Я не ожидал того, что он затем сделал. Прогремела короткая очередь. Картавый, не поднимая автомат с колен, выстрелил в конвоира. Афганца откинуло на метр от баулов, развернуло спиной к нам; он плашмя упал на камни, разбрызгивая кровь во все стороны, дернулся, сжал кулаки, загребая гальку, судорожно подтянул ноги к животу и замер. Круглая шапочка свалилась с его головы и подкатилась к моим ногам. Я поднял ее. Она была влажная от пота и еще теплая.
– Видите, как просто? – сказал картавый, кивая на лежащее рядом тело. – Нас уже четверо. Но еще лучше делить порошочек на троих. Или даже на двоих. Да, ветеринар Куликовской битвы? Уже молчишь, пропала охота над инвалидом детства подшучивать?
Когда смерть становится реальной и почти неизбежной, инстинкт самосохранения за ненадобностью притупляется. Это чувство – безразличия к своей судьбе – хуже страха. Страх подталкивает, заставляет человека что-то делать, искать путь к спасению. Мной же овладела апатия. И я, наверное, еще долго сидел бы над лужей собственной крови с отключенными эмоциями, глядя на жалкую фигурку адвоката, если бы неожиданно не вспомнил про Валери.
Я встал. Меня качнуло в сторону, и я ухватился руками за шершавый бок валуна. Картавый засмеялся. Он был очень веселым парнем. Я шагнул в сторону ручья. Картавый, улыбаясь, смотрел на меня и клацал предохранительным лепестком автомата. Я, нагнувшись, положил круглую шапочку на бритую голову убитого.
– А поцеловать? – сказал картавый. – В лобик.
Я шел по гальке. Мои ноги увязали в ней, каждый шаг давался с трудом. Голова раскалывалась от боли.
– Нихт шиссен, хенде хох! – кричал за моей спиной картавый. – Пух, пух! Тра-та-та! Врешь, гад, не уйдешь!
Я обливался потом. Казалось, что мышцы спины сжались в комок в ожидании выстрела, когда рой раскаленных пуль вонзится в спину, раздробит позвоночник, изорвет сухожилия, швырнет меня лицом на камни, как конвоира. Но выстрела не было.
Я увидел Валери. Она сидела у самой воды, согнутая, сложенная, сжатая, как пружина. Руки ее были связаны за спиной, голова безвольно опущена, волосы закрыли лицо. Я шел к ней, и она не могла не слышать моих шагов, но не подняла голову.
– Валери! – крикнул я и тронул ее за лицо. Она открыла глаза.

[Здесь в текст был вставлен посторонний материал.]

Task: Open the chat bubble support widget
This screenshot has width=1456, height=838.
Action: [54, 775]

– Мы идиоты, – сказала она.
Я опустился на колени и стал развязывать ей руки. Веревка глубоко врезалась в кожу, и я никак не мог ухватить узел. Тогда я стал рвать его зубами. Валери тихо простонала.

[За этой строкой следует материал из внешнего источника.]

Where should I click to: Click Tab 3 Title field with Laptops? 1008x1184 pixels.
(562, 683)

– Кто стрелял? – спросила она.
– Он убил афганца.
– Откуда он здесь взялся?
– Не знаю. Расслабь руки, не надо тянуть… Так, хорошо.
– Вот почему нас так легко освободили, – бормотала Валери. – Это он попросил. Он рассказал моджахедам про кокаин, и нас отпустили, а он следил. А этого афганца, наверное, к нему приставили.
Я отмотал веревку и затолкал ее себе в карман.
– Идем, – сказал я, пытаясь поднять Валери на ноги, – тебе надо спрятаться.
Она, стиснув зубы, встала, опираясь о мое плечо. Я повел ее через ручей.
– Ку-ку! – тут же услышали мы откуда-то сверху голос картавого. – Далеко собрались, молодожены? – Он сидел на камне, свесив ноги, и покачивал стволом автомата. – А как же господин адвокат? Вы бросаете своего товарища в беде?
Он выстрелил одиночным. Пуля ударила в камни у наших ног, брызги воды веером прошлись по лицам. По ущелью зашипело, покатилось эхо. Мы остановились.
– Назад, зяблики. Вы забыли мешочки. По-вашему, я их таскать должен? Я инвалид детства, мне не положено тяжести носить.
Мы стояли по щиколотку в воде. Валери судорожно сжимала мне майку на спине. Картавый выстрелил еще раз. Пуля с визгом срикошетила в нескольких сантиметрах от ноги Валери.
– Третий раз стреляю уже в лобешник даме, – предупредил он.